**Task input:**
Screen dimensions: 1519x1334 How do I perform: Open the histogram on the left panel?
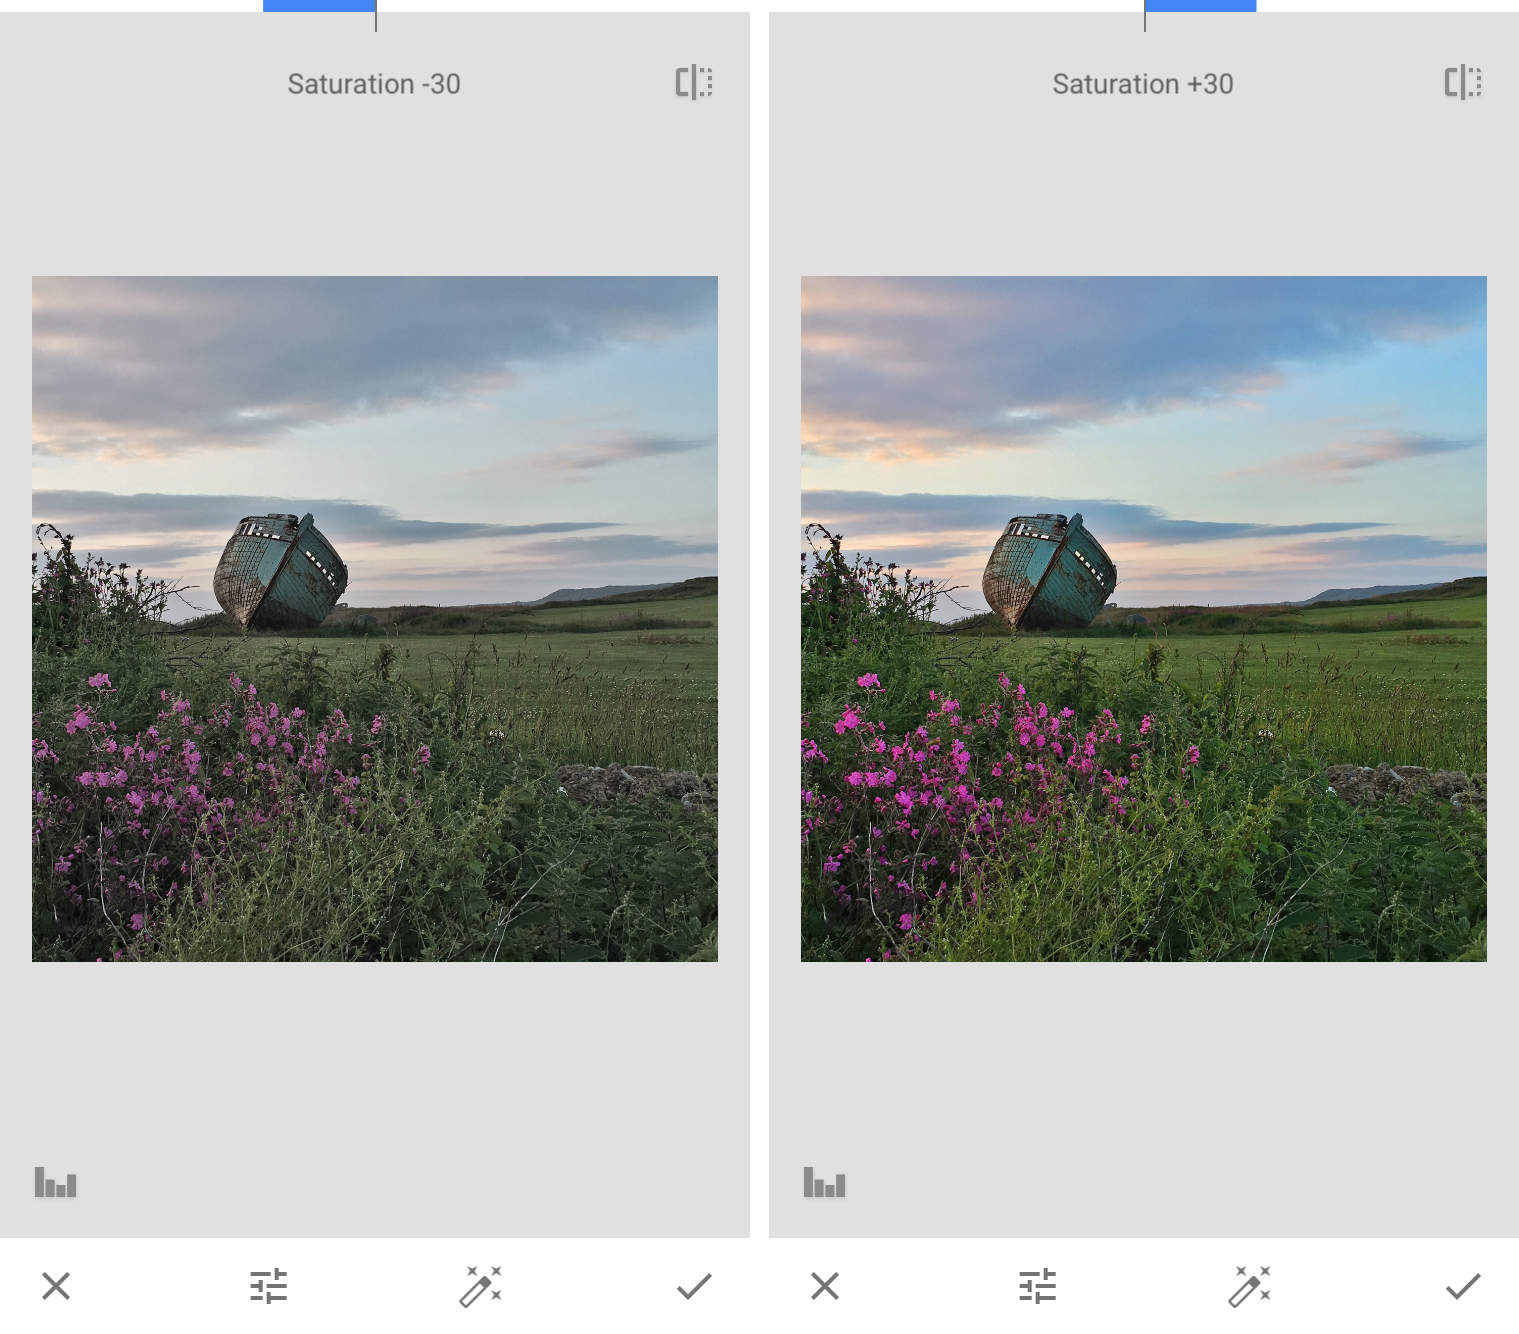coord(56,1184)
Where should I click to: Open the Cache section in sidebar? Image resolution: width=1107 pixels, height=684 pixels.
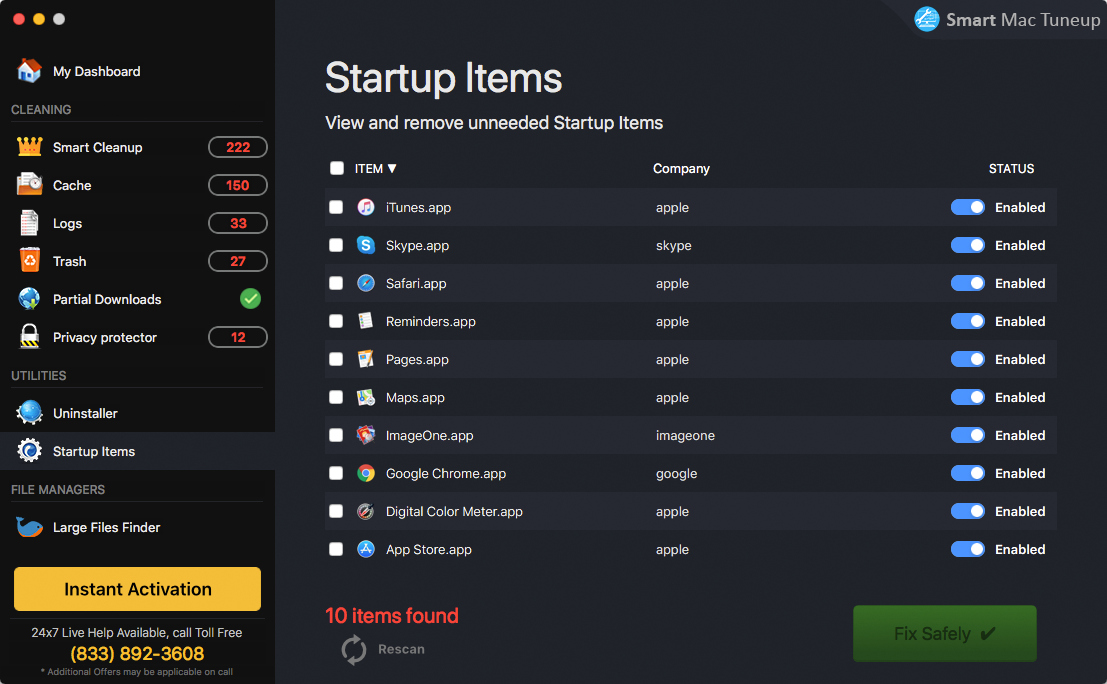[x=72, y=185]
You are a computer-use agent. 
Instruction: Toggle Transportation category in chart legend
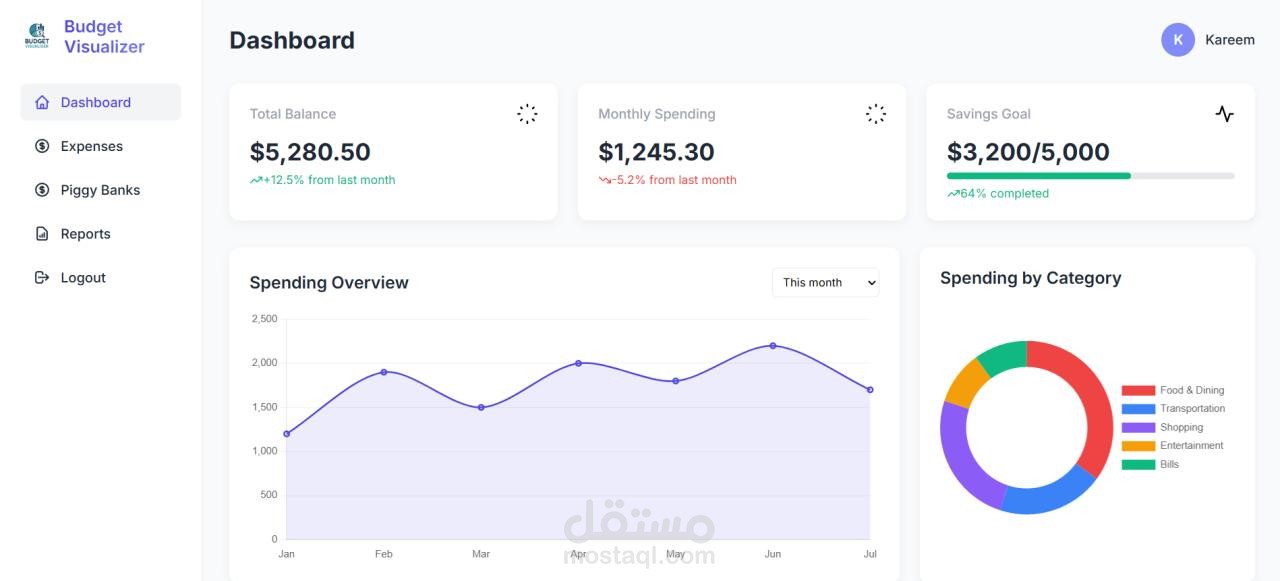1172,408
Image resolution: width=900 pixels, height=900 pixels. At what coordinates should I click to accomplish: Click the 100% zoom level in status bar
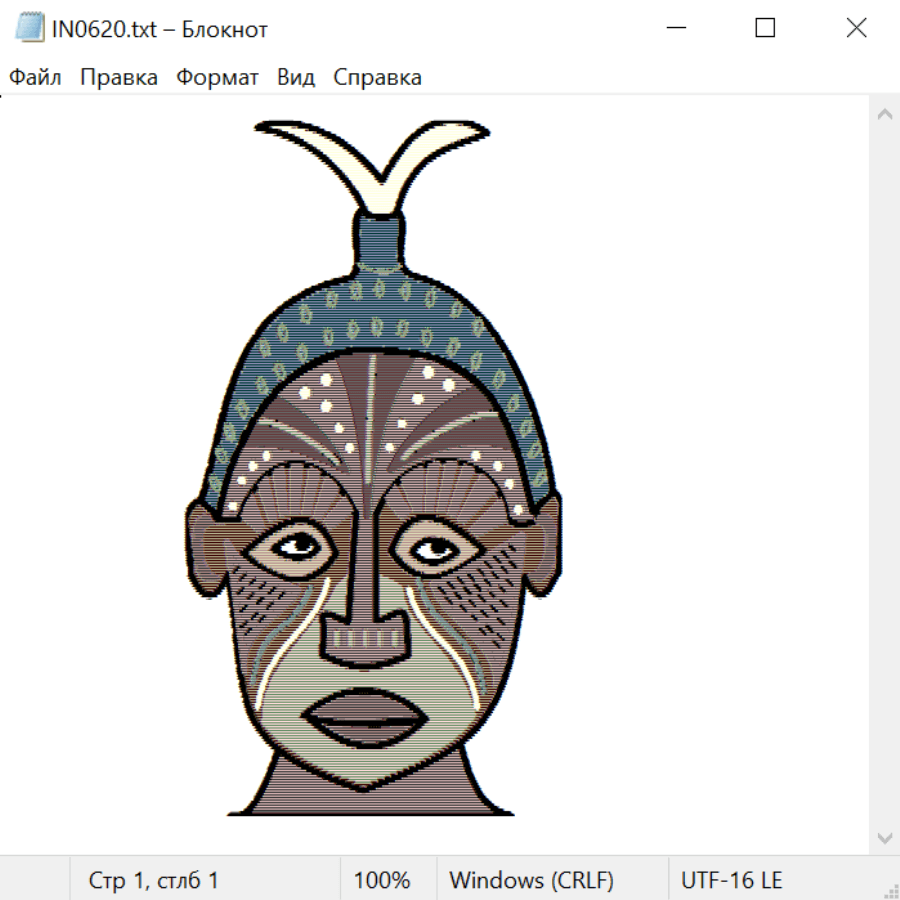click(x=382, y=880)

**Activity:** Each line from the one containing "Instruction: Toggle Transportation" through the last line of the listing is to be given again exactly, with no pictures and no other lines.

**Exercise answer:**
Instruction: Toggle Transportation category in chart legend
1172,408
Image resolution: width=900 pixels, height=900 pixels. At what coordinates should I click to accomplish: Click the 100% zoom level in status bar
click(x=382, y=880)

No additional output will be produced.